Joined in 2025, within the 24-month exemption window from the TSR trigger; brings real estate investment, capital markets, and entrepreneurial experience relevant to the bank's strategy.
Long-tenured independent Chairman of the Board with executive management experience and strong community ties; SFST's 3-year TSR outperformance versus QABA of 25.6pp does not reach the 65pp trigger threshold.
CEO and founder-era director with over 37 years of banking experience and a strong record of building the company; as an executive director, the TSR trigger applies, but SFST's 3-year return of 79.1% outpaces QABA by 25.6pp, well below the 65pp threshold for strong positive TSR, so no TSR concern fires.

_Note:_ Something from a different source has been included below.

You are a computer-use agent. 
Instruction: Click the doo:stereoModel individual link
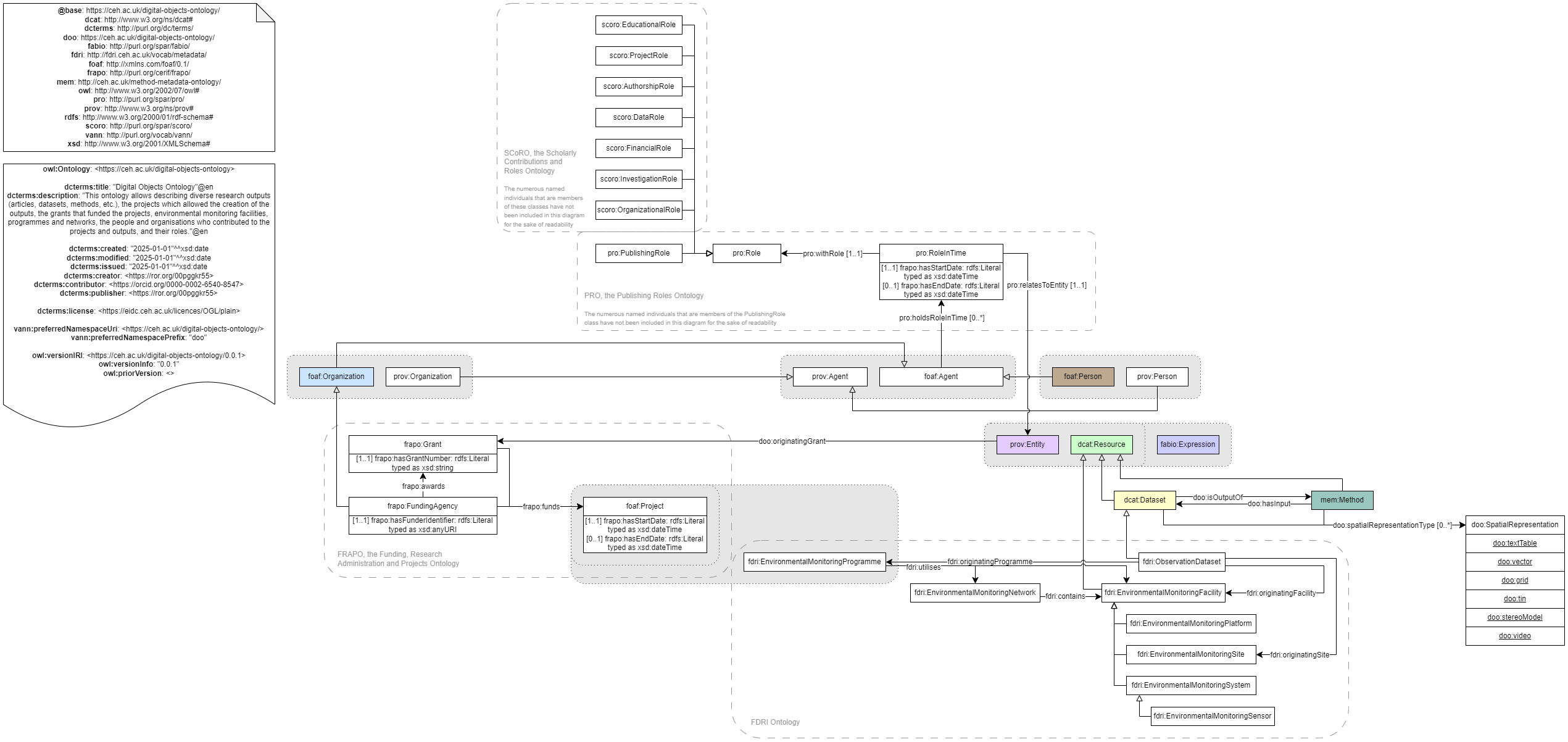pos(1514,617)
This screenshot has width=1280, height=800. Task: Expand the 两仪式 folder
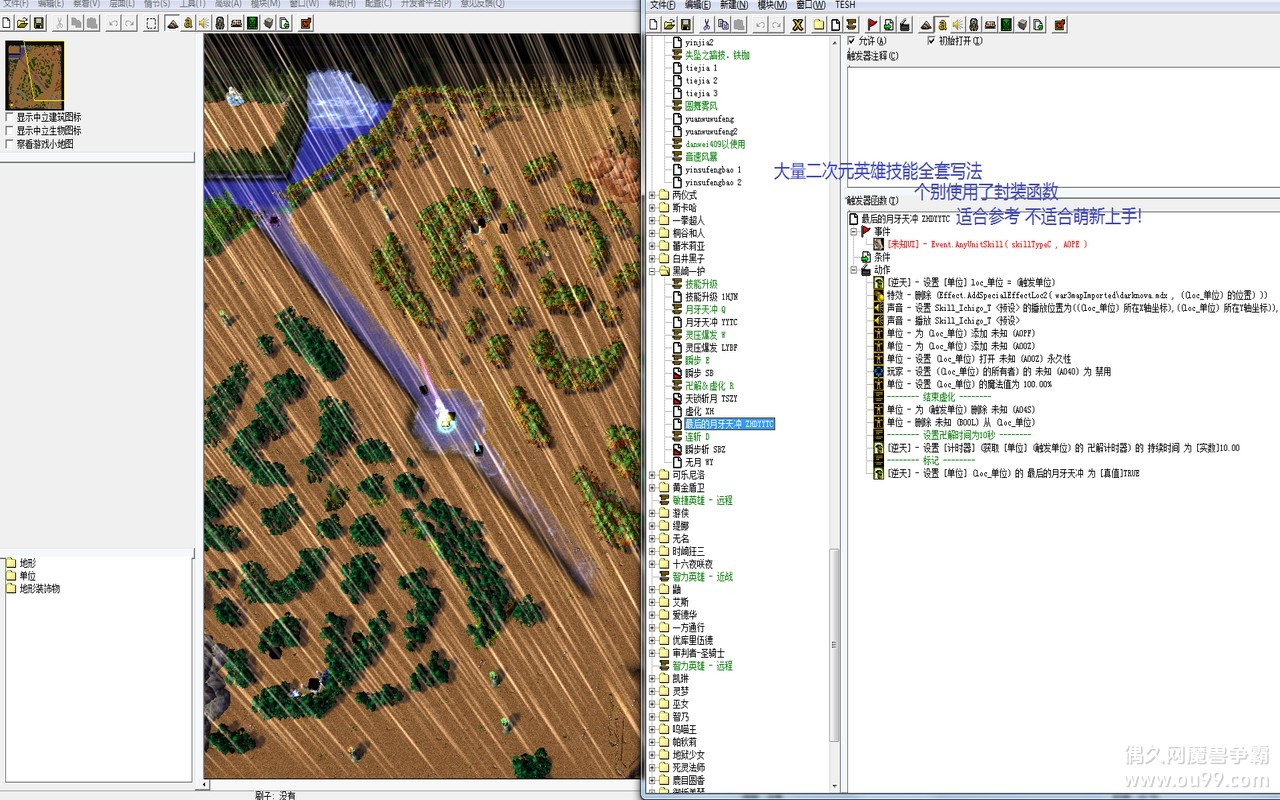pos(652,195)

All 16 nominees receive a FOR vote. SFST's 3-year price return of 79.1% outperforms the community bank benchmark QABA (53.5%) by 25.6 percentage points, which does not meet the 65-percentage-point trigger threshold required for strong positive TSR (above 20%). Three directors who joined in 2025 are exempt from the TSR trigger under the 24-month new-director rule. All directors attended at least 75% of meetings, independence designations appear consistent with disclosed relationships, audit committee members include designated financial experts, and no overboarding concerns were identified.
Say on Pay
✓ FORCEO
R. Arthur Seaver, Jr.
Total Comp
$1,146,832
Prior Support
75.0%%
CEO R. Arthur Seaver, Jr. received total compensation of $1,146,832 in 2025, which is reasonable for a CEO at a community bank with approximately $460 million in market cap, and does not appear to exceed the benchmark threshold that would trigger a No vote. The prior year Say on Pay vote received 75% support, which is above the 70% threshold that would require a mandatory response, and the company has continued refining its compensation programs. The pay structure includes a meaningful variable component — the $150,000 bonus and $204,608 in stock awards together represent roughly 31% of total pay, with base salary at about 45%, sitting at the edge of the 40% fixed-pay ceiling but supported by the strong company performance in 2025 (net income up 95.5%, 3-year TSR of 79.1% well ahead of the community bank benchmark QABA at 53.5%); the equity plan uses a multi-metric three-year performance framework tied to tangible book value growth, charge-offs, and total shareholder return, with vesting over four years, and the company has a compliant clawback policy in place, all of which support a FOR vote.
Auditor Ratification
✓ FORAuditor
Elliott Davis, LLC
Tenure
N/A
Audit Fees
$387,500
Non-Audit Fees
$19,900
Non-audit fees (tax fees of $6,900 plus other fees of $13,000, totaling $19,900) represent only about 5.1% of audit fees of $387,500, well below the 50% threshold that would raise independence concerns. Auditor tenure is not explicitly disclosed in the proxy, so the tenure trigger cannot fire and a FOR vote is appropriate per policy. Elliott Davis is a regional firm appropriate for a community bank of this size (approximately $460 million market cap), and no material restatements were identified.
Overall Assessment
The 2026 Southern First Bancshares annual meeting presents three standard proposals: election of 16 directors, Say on Pay, and auditor ratification. All three receive FOR votes — SFST's strong stock performance (3-year return of 79.1% versus QABA's 53.5%) means no TSR trigger fires for any director, CEO compensation is reasonable and supported by genuine performance metrics and a compliant clawback policy, and the auditor's non-audit fee ratio is minimal at approximately 5%.